Myth: Traffickers Are Part of Criminal Organizations
Reality: Let’s get one thing straight human traffickers do belong to criminal groups, drug cartels and other illegal organizations around the world. However, many of these traffickers are family members, like parents who owe or need money.

Myth: The Victims of Human Trafficking Are Uneducated And Poor
Reality: It doesn’t matter what kind of education you have or how much money you are entitled to. Anyone can become a victim of human trafficking; they don’t necessarily belong to the lower strata of society or uneducated and poor communities.

Trafficking

Myth: The Victims o Human Trafficking Are Young Women
Reality: Women maybe seen as the weaker sex, but human traffickers don’t discriminate based on gender, or even age for that matter. Men, women and children are forced into commercial sex or labour. Women and children may be given major priority, but men are also subject to the sadistic practice of human trafficking.

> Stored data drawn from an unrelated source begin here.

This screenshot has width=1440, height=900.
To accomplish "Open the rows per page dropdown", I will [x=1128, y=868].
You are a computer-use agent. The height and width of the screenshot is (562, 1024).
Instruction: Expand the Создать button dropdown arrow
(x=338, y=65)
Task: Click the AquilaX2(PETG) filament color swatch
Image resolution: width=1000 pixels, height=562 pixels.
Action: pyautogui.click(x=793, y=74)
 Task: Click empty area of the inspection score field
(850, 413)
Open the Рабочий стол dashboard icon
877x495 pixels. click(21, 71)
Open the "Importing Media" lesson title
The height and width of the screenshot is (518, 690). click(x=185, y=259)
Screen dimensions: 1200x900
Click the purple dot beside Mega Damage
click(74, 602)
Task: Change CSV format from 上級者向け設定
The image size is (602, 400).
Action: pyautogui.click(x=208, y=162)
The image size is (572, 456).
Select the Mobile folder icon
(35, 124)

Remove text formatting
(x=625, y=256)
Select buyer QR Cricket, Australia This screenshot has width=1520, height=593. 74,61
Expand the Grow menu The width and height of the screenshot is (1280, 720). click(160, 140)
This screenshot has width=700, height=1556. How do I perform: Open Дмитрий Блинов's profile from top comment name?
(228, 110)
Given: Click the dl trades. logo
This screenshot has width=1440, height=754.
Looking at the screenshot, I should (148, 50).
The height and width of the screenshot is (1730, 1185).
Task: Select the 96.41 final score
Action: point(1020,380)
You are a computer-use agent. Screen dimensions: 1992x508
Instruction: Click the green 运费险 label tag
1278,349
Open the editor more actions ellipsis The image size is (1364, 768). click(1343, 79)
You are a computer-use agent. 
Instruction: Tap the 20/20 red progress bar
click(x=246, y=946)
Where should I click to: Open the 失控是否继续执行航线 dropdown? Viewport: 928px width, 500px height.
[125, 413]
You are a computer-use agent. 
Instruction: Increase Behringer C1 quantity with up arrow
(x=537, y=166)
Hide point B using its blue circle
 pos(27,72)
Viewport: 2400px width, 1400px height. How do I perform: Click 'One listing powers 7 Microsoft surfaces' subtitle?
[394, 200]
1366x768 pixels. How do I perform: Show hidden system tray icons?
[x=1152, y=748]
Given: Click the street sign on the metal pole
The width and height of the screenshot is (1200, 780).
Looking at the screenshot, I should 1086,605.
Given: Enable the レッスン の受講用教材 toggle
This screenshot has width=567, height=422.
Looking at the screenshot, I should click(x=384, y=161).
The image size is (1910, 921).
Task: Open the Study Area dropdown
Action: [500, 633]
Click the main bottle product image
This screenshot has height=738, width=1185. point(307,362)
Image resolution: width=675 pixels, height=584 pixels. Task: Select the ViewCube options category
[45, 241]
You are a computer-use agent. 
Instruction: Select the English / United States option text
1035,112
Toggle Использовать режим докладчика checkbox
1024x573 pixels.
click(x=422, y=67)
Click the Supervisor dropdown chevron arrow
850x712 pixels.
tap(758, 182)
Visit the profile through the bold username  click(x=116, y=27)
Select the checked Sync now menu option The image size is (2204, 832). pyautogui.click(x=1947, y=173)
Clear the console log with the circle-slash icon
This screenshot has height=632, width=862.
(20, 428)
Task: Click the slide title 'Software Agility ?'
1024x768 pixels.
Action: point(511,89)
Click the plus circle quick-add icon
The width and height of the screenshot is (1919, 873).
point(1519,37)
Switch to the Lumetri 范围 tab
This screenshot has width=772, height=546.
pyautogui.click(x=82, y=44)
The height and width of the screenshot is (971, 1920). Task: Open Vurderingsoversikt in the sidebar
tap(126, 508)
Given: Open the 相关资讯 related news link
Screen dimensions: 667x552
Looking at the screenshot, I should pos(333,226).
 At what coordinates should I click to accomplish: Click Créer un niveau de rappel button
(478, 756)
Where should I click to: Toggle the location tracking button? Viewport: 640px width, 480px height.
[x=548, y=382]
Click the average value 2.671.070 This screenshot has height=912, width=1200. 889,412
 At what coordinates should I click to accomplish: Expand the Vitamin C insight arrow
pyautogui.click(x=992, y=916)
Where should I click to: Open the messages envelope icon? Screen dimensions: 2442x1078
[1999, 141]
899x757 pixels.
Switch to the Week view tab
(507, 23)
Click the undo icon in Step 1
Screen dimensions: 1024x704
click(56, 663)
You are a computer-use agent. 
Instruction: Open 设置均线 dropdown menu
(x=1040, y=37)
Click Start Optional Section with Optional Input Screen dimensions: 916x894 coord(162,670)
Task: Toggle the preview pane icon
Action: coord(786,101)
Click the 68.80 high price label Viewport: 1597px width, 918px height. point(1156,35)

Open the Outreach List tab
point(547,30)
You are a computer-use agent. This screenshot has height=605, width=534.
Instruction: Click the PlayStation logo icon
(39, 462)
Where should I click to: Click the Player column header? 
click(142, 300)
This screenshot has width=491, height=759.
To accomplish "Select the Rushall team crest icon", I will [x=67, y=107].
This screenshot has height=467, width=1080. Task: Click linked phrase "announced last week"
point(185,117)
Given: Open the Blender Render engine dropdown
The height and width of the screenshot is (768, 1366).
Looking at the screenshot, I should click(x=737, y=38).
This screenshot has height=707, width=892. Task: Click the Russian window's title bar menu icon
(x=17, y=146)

Myth: People Being Trafficked Are Moved To Other Countries
Reality: To exploit human beings through trafficking you don’t need to go to a different country. The kidnapping, harbouring, sale and purchase of people can take place in one single country. This violation of human rights can occur in your neighbourhood itself, there is no need to physically move people across borders.

Myth: The Victims of Human Trafficking Are Unwilling
Reality: We usually see human trafficking as an injustice inflicted on the innocent. But people actually willingly walk into it. Consider this, a person is willing to take up prostitution because they are promised huge sums of money, little do they know that they’ve walked right into a trafficker. Some do it because it is the only way they can pay off their debts. This doesn’t mean the traffickers are kind to them in any way.

Myth: Human Trafficking Victims Want To Be Rescued
Reality: The whole human trafficking process is a brutal affair for the victims. It can cause some major psychological damage, forcing the victim to refuse freedom. Most people would long to be free from the torment of human trafficking, but after years of torture some may feel afraid of the world outside. The fear of their captors, that they may somehow find them and treat them way worse than before. Some victims may even be forced to believe that everyone on the outside is bad and can’t be trusted in any way.

Myth: Human Trafficking Mainly Involves Commercial Sex Trafficking
Reality: Forced labour and modern-day slavery is just as rampant as sex trafficking. It’s just that the authorities and news have managed to uncover more trafficking offences in this area. Victims of bondage labour are will hidden in homes and businesses. The lack of proper documentation limits the government’s ability take action and as a result most cases go unreported.

There’s so much we don’t know about human trafficking and its current state in our very surroundings. It makes you question the system and wonder if it’s really intended to protect us or just let the unseen illegal activities of human traffickers continue unhindered.